The morning was good, the house quiet, meditation, reading and writing were complete and I felt centered. If you’ve a teen who doesn’t like to get out of bed for school, you might understand how easy it is to get out of that nice, centered place. I ended up using a word, I don’t normally allow anyone in our house to use because it was seven f’ing thirty and he was still in bed after two reminders/warnings. School starts at 8. I was immediately regretful I had lost it, told him I’d be waiting in the (cold) car and tried to get myself together again.

On the way to school I tried to engage in small talk and finally came around to the note I received from his teacher, who he knew I had written to on Tuesday. He’d be in her class again today and I wanted to give him a pep talk to just quietly, respectfully, get through her class. The option I had floated to do it as independent study was rejected. He’d have to make the best of it for the remainder of the year. He is acing the class without putting in any work which I tried to sell him as a bonus, – this is an easy A – just keep your head down and do the work, keep the comments, the sighs, the physical embodiment of boredom to a minimum. But I was still bothered there would be no resolution to this. I had to move on too.

The walk! We were supposed to go on a 10 minute “wonderwalk” after our writing session finished yesterday which did not happen and I would have to do it this morning, after I’d been agitated by circumstances. I didn’t want to go on a “wonderwalk”. But I am eager to do everything right, to do what is asked, to get as much out of this six month writing Mastermind as I can. And so I returned from dropping off my son, bundled up and took a walk down to the next neighborhood as mine is not walkable with too much morning traffic.

The idea of the walk was to look around at things that are familiar and try to see them in a different way, at least that’s what I think we were supposed to be doing. With the trees bare, it was a lot easier to see into my neighbors backyards and I noticed one who had put so many additions on his garage that it was now bigger than his house. Was this the type of wonder-noticing our teacher meant? When I turned off my street into the next neighborhood it instantly hit me I’d never been on a walk here without accompaniment. When I was a new mother, it was a baby stroller I pushed along the rows of raised ranches and Colonials that dotted these streets, and then soon after a puppy came into our lives and Murphy was my companion for the next several years. This was the first time I had returned to the neighborhood since his passing just before Thanksgiving 2019.

Maybe the walk wasn’t going to be about wonder after all. There would be no looking at trees, seeking out birdsong, waving at the families lined up for the bus. Instead I noticed where the woman with the two large standard poodles lives, and wondered if they were still here. I passed the home of a couple from our church who had a golden just like ours and would fondly recall the times they would run around the yard and play.

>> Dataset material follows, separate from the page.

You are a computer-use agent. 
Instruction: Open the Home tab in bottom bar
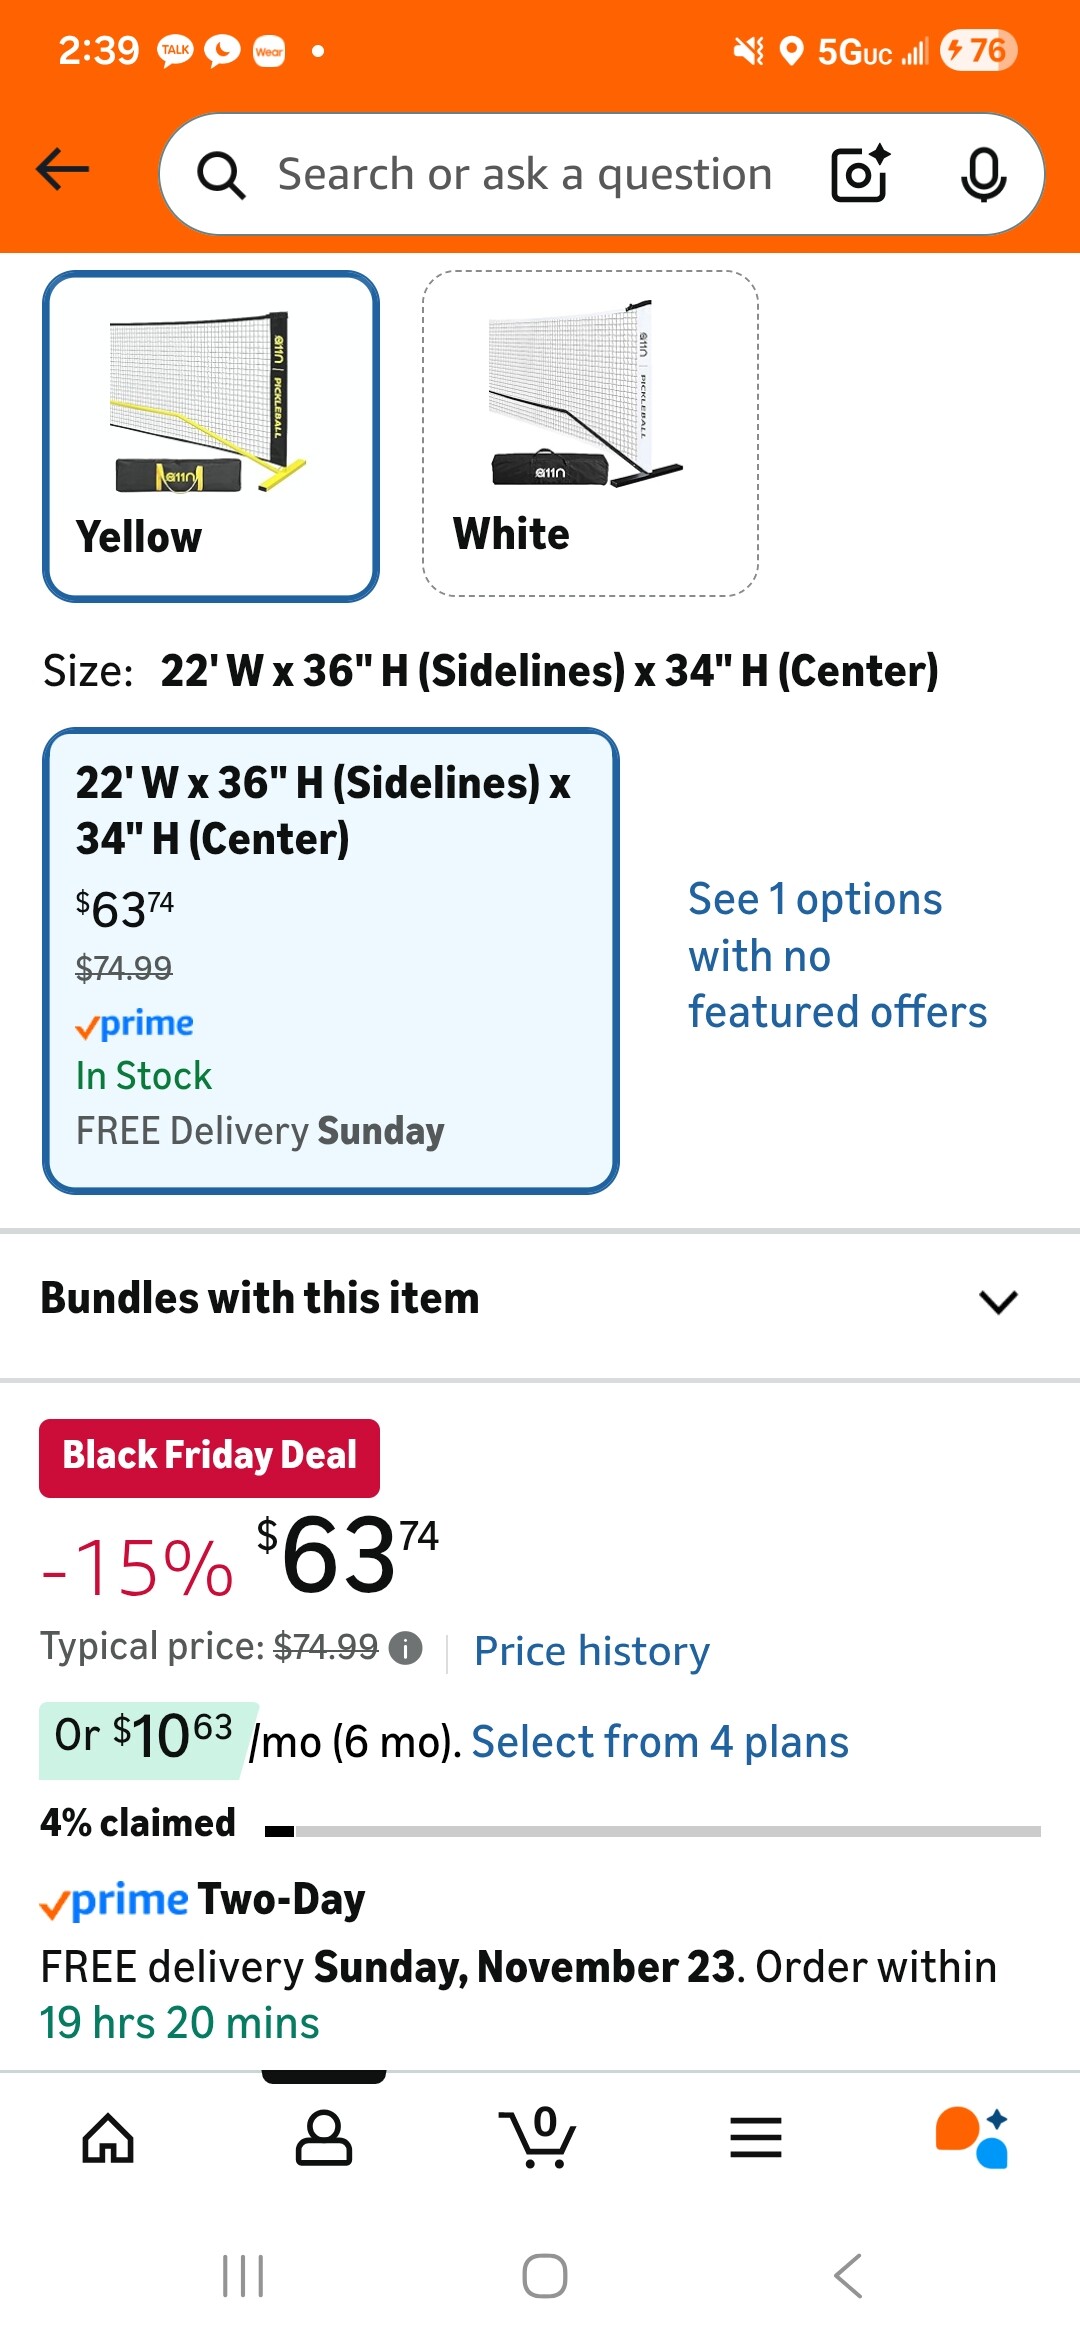108,2138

By the time I finished my walk, though, my head was clear of the morning frustrations. It dawned on me that I had completed another necessary part of my grief over Murphy’s passing. I had revisited our ambling walking path and I had come out in tact and next time it wouldn’t be so hard. The cold on my cheeks made me feel more alive than I have in a while and an idea to write sprang easily and effortlessly. The idea that I needed a baby or dog to walk in the neighborhood, also got stripped away. That is progress.